→ DATASET EXCERPTS
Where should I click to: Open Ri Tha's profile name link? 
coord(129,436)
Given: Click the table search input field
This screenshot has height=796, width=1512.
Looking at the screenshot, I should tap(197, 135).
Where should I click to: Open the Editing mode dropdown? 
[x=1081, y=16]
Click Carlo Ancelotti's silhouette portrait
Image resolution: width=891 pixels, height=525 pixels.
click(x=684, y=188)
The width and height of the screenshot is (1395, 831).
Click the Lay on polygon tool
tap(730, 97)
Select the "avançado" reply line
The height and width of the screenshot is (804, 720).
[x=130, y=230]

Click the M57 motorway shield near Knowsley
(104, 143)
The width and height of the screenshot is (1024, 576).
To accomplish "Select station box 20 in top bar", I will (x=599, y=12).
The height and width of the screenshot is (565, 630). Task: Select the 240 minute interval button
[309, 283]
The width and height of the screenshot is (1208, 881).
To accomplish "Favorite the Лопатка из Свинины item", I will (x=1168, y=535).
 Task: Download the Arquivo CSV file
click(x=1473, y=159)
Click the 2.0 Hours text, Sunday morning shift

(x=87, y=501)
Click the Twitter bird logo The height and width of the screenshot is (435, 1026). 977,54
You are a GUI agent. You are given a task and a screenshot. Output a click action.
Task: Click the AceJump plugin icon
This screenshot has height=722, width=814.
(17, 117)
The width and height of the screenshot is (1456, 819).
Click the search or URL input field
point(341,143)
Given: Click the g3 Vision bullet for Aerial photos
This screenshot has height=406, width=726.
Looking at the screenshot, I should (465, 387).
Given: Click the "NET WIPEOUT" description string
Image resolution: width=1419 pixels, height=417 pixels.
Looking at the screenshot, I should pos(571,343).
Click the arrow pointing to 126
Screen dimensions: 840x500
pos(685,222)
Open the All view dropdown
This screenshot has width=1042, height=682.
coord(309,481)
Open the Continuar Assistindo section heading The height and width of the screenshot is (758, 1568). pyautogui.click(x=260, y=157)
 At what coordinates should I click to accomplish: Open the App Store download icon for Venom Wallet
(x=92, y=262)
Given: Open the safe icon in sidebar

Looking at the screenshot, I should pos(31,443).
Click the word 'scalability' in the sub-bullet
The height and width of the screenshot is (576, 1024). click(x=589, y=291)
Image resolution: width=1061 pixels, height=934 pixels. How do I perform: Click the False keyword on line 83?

→ ABOUT THIS TASK
Take the records above and return, word for word, only the lines that fall from the line with "The height and width of the screenshot is (565, 630)." to the line with "Click the Twitter", both of them included.

→ RESULT OF THIS TASK
The height and width of the screenshot is (565, 630). Task: Select the 240 minute interval button
[309, 283]
The width and height of the screenshot is (1208, 881).
To accomplish "Favorite the Лопатка из Свинины item", I will (x=1168, y=535).
 Task: Download the Arquivo CSV file
click(x=1473, y=159)
Click the 2.0 Hours text, Sunday morning shift

(x=87, y=501)
Click the Twitter bird logo The height and width of the screenshot is (435, 1026). 977,54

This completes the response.